DynamicHedge recently introduced a new service called “alpha curves”: the main idea is to find patterns in returns after certain events, and present the most frequently occurring patterns. In their own words, alpha curves “represent a special blend of uniqueness and repeatability”. Here’s what they look like, ranked in order of “pattern dominance”. According to them, they “use different factors other than just returns”. We can speculate about what other factors go into it, possibly something like maximum extension or the timing of maxima and minima, but I’ll keep it simple and only use returns.
In this post I’ll do a short presentation of dynamic time warping, a method of measuring the similarity between time series. In part 2 we will look at a clustering method called K-medoids. Finally in part 3 we will put the two together and generate charts similar to the alpha curves. The terminology might be a bit intimidating, but the ideas are fundamentally highly intuitive. As long as you can grasp the concepts, the implementation details are easy to figure out.

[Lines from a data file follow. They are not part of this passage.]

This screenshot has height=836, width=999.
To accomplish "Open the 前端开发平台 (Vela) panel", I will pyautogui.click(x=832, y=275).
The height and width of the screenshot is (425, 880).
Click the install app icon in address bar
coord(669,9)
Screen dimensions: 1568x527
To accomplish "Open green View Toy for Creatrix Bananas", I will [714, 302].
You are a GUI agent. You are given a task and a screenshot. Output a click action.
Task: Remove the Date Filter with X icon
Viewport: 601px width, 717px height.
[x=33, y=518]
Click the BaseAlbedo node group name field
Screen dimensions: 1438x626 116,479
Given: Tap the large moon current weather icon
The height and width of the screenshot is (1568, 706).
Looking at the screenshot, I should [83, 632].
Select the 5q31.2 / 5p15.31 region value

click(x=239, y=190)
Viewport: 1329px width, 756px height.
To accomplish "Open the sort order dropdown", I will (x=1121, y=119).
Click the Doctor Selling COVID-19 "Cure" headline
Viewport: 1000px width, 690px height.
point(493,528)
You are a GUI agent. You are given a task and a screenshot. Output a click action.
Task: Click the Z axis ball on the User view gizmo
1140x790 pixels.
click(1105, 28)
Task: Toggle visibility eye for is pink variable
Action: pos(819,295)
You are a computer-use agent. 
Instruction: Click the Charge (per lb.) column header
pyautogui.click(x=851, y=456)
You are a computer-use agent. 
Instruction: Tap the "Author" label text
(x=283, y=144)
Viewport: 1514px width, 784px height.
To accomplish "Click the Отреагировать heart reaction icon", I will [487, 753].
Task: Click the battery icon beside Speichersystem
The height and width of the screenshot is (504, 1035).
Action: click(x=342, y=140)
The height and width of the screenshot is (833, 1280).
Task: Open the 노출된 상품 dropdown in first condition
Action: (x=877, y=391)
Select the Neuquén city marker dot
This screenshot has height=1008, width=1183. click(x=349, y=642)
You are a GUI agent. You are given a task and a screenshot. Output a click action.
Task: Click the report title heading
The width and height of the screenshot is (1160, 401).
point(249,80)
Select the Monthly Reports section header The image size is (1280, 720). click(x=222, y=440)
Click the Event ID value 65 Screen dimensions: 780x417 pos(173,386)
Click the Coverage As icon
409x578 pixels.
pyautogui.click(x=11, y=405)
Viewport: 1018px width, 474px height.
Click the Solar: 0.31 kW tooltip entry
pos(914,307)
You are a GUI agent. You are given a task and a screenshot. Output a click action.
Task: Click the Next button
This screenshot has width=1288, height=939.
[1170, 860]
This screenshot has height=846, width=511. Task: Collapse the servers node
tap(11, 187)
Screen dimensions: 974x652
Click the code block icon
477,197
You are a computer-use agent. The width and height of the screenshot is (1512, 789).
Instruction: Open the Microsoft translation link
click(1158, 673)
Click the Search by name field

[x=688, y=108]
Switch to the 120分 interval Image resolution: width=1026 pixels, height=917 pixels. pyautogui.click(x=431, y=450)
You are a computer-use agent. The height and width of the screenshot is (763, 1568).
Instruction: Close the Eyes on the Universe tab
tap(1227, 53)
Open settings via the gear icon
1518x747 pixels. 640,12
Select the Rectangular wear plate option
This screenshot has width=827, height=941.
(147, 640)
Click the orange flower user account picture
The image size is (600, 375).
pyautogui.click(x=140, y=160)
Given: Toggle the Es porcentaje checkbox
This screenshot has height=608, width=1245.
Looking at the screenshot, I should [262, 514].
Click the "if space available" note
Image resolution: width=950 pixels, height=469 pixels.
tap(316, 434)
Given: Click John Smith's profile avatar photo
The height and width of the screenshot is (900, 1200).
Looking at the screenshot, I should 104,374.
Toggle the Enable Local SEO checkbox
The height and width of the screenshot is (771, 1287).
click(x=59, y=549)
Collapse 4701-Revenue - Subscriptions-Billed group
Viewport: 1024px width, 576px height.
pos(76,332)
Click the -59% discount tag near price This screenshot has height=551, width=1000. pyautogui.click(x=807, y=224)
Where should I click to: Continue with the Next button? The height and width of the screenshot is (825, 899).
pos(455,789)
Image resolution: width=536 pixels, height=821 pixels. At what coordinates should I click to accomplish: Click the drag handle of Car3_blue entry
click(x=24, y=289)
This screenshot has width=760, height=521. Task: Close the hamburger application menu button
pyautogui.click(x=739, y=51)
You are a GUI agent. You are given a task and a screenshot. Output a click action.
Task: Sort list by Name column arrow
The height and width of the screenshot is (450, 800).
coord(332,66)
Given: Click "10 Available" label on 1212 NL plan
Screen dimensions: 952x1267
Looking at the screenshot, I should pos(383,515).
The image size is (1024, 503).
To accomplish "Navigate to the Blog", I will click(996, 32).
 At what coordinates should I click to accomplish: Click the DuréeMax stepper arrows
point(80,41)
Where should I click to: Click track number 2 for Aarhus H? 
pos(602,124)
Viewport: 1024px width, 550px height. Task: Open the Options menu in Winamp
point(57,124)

To be honest I’m not so sure about the practical value of this concept, and I have no clue how to quantify its performance. Still, it’s an interesting idea and the concepts that go into it are useful in other areas as well, so this is not an entirely pointless endeavor. My backtesting platform still can’t handle intraday data properly, so I’ll be using daily bars instead, but the ideas are the same no matter the frequency.
So, let’s begin with why we need DTW at all in the first place. What can it do that other measures of similarity, such as Euclidean distance and correlation can not? Starting with correlation: one must keep in mind that it is a measure of similarity based on the difference between means. Significantly different means can lead to high correlation, yet strikingly different price series. For example, the returns of these two series have a correlation of 0.81, despite being quite dissimilar.
A second issue, comes up in the case of slightly out of phase series, which are very similar but can have low correlations and high Euclidean distances. The returns of these two curves have a correlation of .14:
So, what is the solution to these issues? Dynamic Time Warping. The main idea behind DTW is to “warp” the time series so that the distance measurement between each point does not necessarily require both points to have the same x-axis value. Instead, the points further away can be selected, so as to minimize the total distance between the series. The algorithm (the original 1987 paper by Sakoe & Chiba can be found here) restricts the first and last points to be the beginning and end of each series. From there, the matching of points can be visualized as a path on an n by m grid, where n and m are the number of points in each time series.
Source: Elena Tsiporkova, Dynamic Time Warping Algorithm for Gene Expression Time Series
The algorithm finds the path through this grid that minimizes the total distance. The function that measures the distance between each set of points can be anything we want. To restrict the number of possible paths, we restrict the possible points that can be connected, by requiring the path to be monotonically increasing, limiting the slope, and restricting how far away from a straight line the path can stray. The difference between standard Euclidean distance and DTW can be demonstrated graphically. In this case I use two sin curves. The gray lines between the series show which points the distance measurements are done between.
Notice the warping at the start and end of the series, and how the points in the middle have identical y-values, thus minimizing the total distance.
What are the practical applications of DTW in trading? As we’ll see in the next parts, it can be used to cluster time series. It can also be used to average time series, with the DBA algorithm. Another potential use is k-nn pattern matching strategies, which I have experimented with a bit…some quick tests showed small but persistent improvements in performance over Euclidean distance.
If you want to test it out yourselves, there are plenty of tools out there. I’m using the NDTW .NET library. There are libraries available for R and python as well.